_DATA FOR THE TASK_:
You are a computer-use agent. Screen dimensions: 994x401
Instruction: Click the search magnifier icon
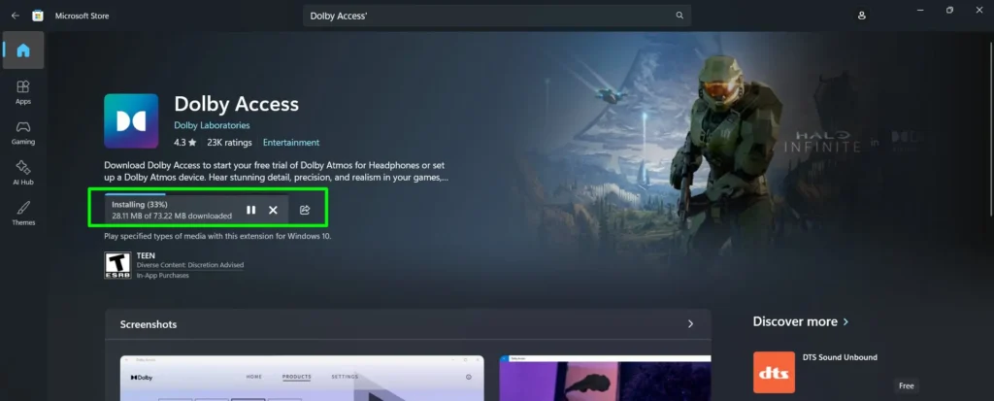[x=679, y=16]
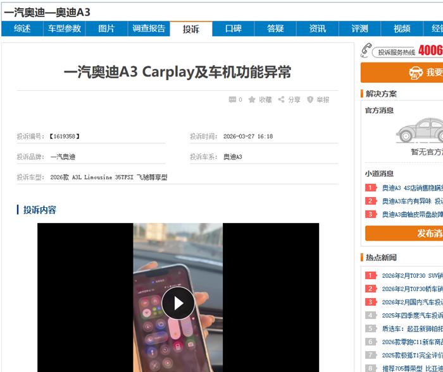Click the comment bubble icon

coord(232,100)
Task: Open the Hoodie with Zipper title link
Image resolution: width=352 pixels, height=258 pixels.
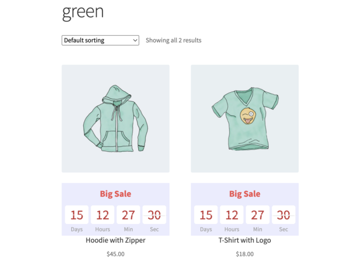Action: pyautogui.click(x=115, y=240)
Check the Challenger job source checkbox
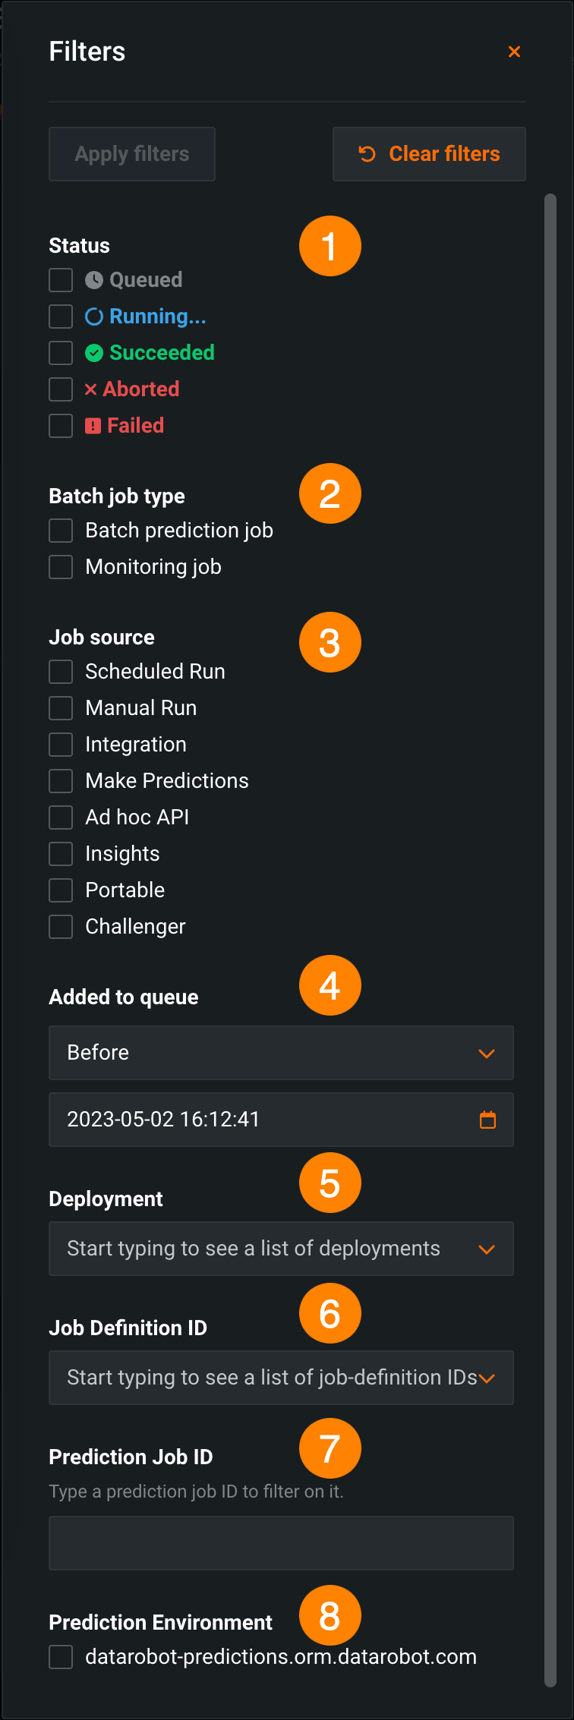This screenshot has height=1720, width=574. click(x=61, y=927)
==
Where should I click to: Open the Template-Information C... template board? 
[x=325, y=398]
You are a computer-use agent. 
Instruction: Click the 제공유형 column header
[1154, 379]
...
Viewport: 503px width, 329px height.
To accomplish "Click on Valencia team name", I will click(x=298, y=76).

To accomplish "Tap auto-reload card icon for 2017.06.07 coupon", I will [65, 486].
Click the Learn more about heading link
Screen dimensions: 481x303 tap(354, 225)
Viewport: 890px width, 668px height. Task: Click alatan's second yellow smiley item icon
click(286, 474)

_WHAT THE TASK REQUIRES_: Look at the records above. Copy every line where the string "accomplish" occurs.

_OUTPUT OF THE TASK_:
To accomplish "Click on Valencia team name", I will click(x=298, y=76).
To accomplish "Tap auto-reload card icon for 2017.06.07 coupon", I will [65, 486].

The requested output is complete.